EU AI Act: First Rules Take Effect on Prohibited AI Systems and AI Literacy

The EU's AI Act, which entered into force on August 1, 2024, aims to guarantee that AI systems placed on the European market and used in the EU are safe and respect fundamental rights and EU values. 

The AI Act includes a set of risk-based rules for developers and deployers applicable to varying AI use cases. By taking a risk-based approach, it seeks to achieve a balance that fosters customer trust, as well as investment and innovation in the field of AI within Europe. A key AI Act feature is its classification of AI systems into different risk categories: prohibited, high-risk, and those subject to transparency obligations. General-purpose AI ("GPAI") models can fall into any of these categories, depending on their application and potential impact. Relatedly, the EC has issued a second draft GPAI Code of Practice to clarify the AI Act's requirements applicable to these models.

First Compliance Deadline

As of February 2, 2025, the AI Act's first compliance deadline, the following provisions took effect: 

• Prohibited AI Systems: Application of the AI Act's prohibited risk category effectively bans the use of AI systems deemed to pose "unacceptable risks." Prohibited AI systems include tools that perform social scoring, manipulate or exploit individuals, infer individuals' emotions in the areas of workplace or education institutions, involve real-time biometric identification in public spaces, and untargeted scraping of internet or CCTV for facial images to build-up or expand face-recognition databases. Alongside that compliance milestone, on February 4, the European Commission ("EC") published Guidelines on prohibited AI systems and practices, aimed at ensuring the AI Act's effective and uniform application across the EU. The Guidelines, in particular, explain the legal context and provide practical examples on prohibited AI systems to support stakeholder compliance.
• AI Act Literacy Rules: The AI Act's literacy rules require all providers and deployers of AI systems (even AI systems classified as low-risk or no risk) to ensure that their personnel have a sufficient level of understanding of AI, including its opportunities and risks, to use AI systems effectively and responsibly. To comply, companies must develop and implement appropriate AI governance policies and training programs for their personnel. 

Guidance: Draft General-Purpose AI Code of Practice

The EC has issued a Second Draft General-Purpose AI Code of Practice (the "Code") for developers of GPAI models (i.e., AI systems that can perform multiple tasks across different domains and contexts). This draft Code, developed with industry stakeholders, aims to provide clarity on compliance requirements for the AI Act's consistent and effective application across the EU. The draft Code, expected to be finalized by May 2025, will serve as a guideline for developers to adhere to the AI Act's provisions.

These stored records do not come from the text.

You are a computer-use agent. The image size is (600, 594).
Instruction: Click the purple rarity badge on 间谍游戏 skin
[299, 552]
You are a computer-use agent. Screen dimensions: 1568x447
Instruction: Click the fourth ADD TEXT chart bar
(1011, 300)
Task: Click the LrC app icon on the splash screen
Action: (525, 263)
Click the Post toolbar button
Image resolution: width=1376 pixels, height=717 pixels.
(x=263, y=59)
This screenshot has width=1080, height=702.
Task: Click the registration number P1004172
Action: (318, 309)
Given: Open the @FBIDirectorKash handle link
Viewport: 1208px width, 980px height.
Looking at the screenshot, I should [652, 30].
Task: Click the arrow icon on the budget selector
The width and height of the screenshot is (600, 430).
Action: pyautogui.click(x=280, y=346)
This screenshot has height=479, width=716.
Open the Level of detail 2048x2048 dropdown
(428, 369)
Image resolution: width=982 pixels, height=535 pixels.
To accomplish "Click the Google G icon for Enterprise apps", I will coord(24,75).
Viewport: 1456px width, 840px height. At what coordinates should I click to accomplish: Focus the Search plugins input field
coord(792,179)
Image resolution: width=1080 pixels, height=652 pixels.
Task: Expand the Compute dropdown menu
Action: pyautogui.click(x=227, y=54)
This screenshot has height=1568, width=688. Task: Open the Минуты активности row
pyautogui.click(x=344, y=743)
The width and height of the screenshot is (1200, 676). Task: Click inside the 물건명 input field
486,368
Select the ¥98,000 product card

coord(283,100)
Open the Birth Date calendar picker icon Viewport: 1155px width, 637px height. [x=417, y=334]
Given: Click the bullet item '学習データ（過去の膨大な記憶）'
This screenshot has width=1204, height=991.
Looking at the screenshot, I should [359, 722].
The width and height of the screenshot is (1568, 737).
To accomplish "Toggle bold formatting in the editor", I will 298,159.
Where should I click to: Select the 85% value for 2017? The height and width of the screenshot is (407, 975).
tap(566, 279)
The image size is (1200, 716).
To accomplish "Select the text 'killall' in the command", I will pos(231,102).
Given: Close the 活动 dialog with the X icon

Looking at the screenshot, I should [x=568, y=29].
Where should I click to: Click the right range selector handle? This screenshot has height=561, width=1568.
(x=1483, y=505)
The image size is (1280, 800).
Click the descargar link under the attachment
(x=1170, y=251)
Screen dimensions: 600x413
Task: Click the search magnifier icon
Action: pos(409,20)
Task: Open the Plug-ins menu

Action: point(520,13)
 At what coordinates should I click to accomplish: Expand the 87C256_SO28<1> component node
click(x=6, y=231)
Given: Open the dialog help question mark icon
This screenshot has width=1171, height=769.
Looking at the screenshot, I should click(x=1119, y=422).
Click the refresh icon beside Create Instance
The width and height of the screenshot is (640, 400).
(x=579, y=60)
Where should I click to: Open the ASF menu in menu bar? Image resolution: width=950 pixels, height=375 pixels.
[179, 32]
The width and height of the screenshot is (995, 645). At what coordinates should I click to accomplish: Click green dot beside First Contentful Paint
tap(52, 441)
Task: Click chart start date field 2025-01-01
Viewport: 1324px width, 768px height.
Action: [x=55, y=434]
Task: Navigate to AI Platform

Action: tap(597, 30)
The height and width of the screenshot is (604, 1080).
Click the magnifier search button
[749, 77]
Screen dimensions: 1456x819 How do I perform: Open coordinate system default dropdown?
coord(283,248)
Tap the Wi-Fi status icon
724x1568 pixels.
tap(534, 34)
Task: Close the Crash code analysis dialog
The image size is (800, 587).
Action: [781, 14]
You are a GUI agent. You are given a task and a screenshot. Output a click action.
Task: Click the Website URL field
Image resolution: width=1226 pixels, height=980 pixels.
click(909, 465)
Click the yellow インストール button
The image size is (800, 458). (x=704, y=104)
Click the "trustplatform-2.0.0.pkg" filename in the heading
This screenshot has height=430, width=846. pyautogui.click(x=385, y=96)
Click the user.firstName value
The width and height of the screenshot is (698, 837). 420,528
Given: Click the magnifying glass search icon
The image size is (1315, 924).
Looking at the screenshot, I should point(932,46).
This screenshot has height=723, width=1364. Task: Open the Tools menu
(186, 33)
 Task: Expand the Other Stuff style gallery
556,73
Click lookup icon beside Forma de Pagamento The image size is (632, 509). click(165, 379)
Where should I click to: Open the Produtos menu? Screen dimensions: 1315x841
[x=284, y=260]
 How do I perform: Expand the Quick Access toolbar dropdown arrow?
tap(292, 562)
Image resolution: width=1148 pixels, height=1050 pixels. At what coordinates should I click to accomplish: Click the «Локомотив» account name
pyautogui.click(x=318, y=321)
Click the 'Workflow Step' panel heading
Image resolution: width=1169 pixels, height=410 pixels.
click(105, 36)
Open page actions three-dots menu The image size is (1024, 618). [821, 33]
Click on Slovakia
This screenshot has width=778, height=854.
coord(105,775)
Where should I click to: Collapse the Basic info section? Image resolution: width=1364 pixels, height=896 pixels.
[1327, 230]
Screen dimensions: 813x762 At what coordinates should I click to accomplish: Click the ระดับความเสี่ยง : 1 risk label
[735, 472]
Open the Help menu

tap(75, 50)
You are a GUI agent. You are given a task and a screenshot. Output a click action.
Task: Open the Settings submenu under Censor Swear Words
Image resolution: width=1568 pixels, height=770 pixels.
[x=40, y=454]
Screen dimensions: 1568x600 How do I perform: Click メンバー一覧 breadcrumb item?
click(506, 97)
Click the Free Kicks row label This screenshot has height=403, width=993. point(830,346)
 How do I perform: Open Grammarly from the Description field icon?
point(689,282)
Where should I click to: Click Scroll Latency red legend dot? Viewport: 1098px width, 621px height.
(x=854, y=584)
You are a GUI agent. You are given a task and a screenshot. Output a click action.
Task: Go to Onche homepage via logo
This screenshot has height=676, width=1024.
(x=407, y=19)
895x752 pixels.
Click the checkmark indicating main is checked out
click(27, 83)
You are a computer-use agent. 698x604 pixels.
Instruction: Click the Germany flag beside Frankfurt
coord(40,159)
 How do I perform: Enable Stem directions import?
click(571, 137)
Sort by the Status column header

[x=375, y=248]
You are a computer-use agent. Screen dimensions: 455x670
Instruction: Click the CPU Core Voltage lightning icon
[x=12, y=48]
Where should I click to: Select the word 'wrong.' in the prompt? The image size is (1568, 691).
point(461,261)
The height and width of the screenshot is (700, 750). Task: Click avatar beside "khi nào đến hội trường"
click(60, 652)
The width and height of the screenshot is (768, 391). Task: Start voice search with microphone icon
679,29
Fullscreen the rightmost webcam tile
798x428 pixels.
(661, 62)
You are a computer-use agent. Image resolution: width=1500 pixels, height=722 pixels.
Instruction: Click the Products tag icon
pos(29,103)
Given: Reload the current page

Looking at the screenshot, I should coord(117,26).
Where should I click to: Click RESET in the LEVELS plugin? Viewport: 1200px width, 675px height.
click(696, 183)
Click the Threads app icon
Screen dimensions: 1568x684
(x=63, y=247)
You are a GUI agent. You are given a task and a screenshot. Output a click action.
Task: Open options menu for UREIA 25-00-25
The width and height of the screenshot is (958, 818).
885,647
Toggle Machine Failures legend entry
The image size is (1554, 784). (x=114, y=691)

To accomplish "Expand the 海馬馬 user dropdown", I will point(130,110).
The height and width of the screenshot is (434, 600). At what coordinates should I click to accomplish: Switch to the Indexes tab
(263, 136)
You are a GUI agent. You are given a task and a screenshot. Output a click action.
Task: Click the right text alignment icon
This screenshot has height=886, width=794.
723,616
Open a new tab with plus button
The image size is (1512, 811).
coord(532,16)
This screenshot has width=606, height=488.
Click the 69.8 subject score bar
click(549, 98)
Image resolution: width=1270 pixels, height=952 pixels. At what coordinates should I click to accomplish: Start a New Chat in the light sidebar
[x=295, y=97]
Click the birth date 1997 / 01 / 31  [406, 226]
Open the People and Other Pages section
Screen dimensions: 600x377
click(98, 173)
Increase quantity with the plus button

Notably, the EC already unveiled a template for summarizing training data used in GPAI models on January 17, 2025. This template is a key component of the forthcoming GPAI Code of Practice (see also our Jones Day Commentary, "European Commission's AI Code of Practice and Training Data Summary Template."

Risks of Non-Compliance / Enforcement

The AI Act's prohibitions and obligations apply to companies offering or using AI systems. Violators face significant penalties depending on the nature of the non-compliance, including the greater of either up to €35 million or 7% of their global annual turnover. 

In particular, for providers of GPAI models, the EC may impose a fine of up to €15 million or 3% of the worldwide annual turnover. The AI Office, based in Brussels, will enforce the obligations for providers of GPAI models, as well as support EU Member State national authorities in enforcing the AI Act's requirements for AI systems, among other tasks. 

Next Compliance Deadlines

The next major compliance deadline is August 2, 2025. By that date, EU Member States must designate national authorities responsible for the AI Act's enforcement. On this date, rules also take effect regarding penalties, governance, and confidentiality. 

On August 2, 2026, most other AI Act obligations become effective, including rules applicable to high-risk AI systems (Annex III) used: (i) as safety components in certain critical infrastructures; (ii) in employment and workers management; and (iii) in access to essential private and public services, creditworthiness evaluation, and risk assessment and pricing in relation to life and health insurance. Specific transparency requirements for AI systems also become effective on this date. 

By August 2, 2027, in particular, providers of GPAI models placed on the market before August 2, 2025 must comply with the AI Act. 

Immediate Steps to Take

Companies must assess whether and how the AI Act applies to their AI systems or GPAI models by:

• Identifying and documenting all AI systems or GPAI models that a company develops or deploys, and their intended use cases;
• Classifying all AI systems or GPAI models according to the respective risk category and compliance requirements;
• Conducting a compliance gap and risk analysis to identify and address any compliance issues or challenges; and

Developing and implementing an AI strategy and a governance program, including AI literacy training program for personnel.